As is the case with most 4K upscales, the inclusion of HDR10 and Dolby Vision is what truly elevates this release. Night scenes are refreshingly clear with black skies that never feel crushed or washed out. Brights also greatly benefit from the increased pallet especially with George’s white fur contrasted with a mostly grey urban environment for the latter half of the film. The 4K and 3D versions of the film feature a Dolby Atmos audio track, and it absolutely delivers. Dialogue is clear and precise and the superb sound mixing in the bombastic third act will likely wake the neighbors.
Extras Grade: B
There are no extras included on the 4K disc, but all special features can be found on the included Blu-ray. They cover just about what one would expect for a film like RAMPAGE: the process of adapting the film from the video game, the motion design of the three monsters, the actors and the action set pieces they were in, and the motion capture performance for George. It’s certainly worth a look and shows just how much work had to go into the film’s visual effects. It’s just too bad that these features couldn’t make it onto the 4K disc.

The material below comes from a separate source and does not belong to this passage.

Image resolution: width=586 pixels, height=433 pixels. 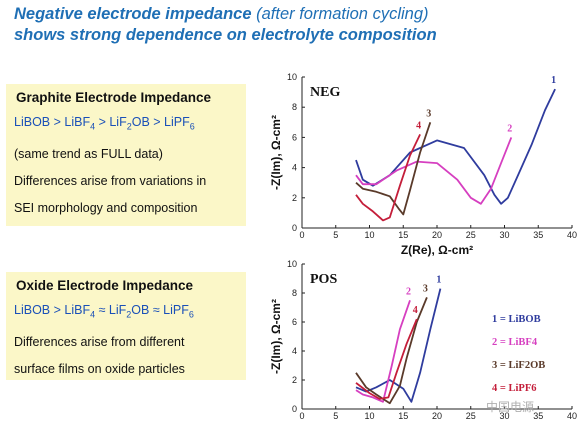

- Not A Game Anymore – From arcade sensation to movie monster epic, we explore how the Midway video game inspired the filmmakers to create the ultimate disaster film.
- Gag Reel – Hilarious outtakes and mishaps captured during production.
- Deleted Scenes – Deleted scenes that barely missed the final theatrical cut.
- RAMPAGE – Actors in Action: Strap in for a wild ride as Dwayne Johnson, Joe Manganiello and the cast prepare for the film’s demanding stunts and explosive set pieces.
- Trio of Destruction – Follow the innovative design team and the artists at Weta Digital as they bring to life the biggest and baddest monsters for the film’s climactic battle royal.
- Attack on Chicago – Director Brad Peyton reveals the challenges of filming on-location in Chicago and turning digital destruction into a cinematic reality.
- Bringing George to Life – Discover the wonder of what it’s like to be a gorilla, as movement coordinator Terry Notary teaches actor Jason Liles how to move, behave and become “George.”
Final Grade: B+
In spite of being one of my least favorite films of the year, I honestly have a hard time not recommending this 4K release, as it provides everything a home theater enthusiast is looking for on the format.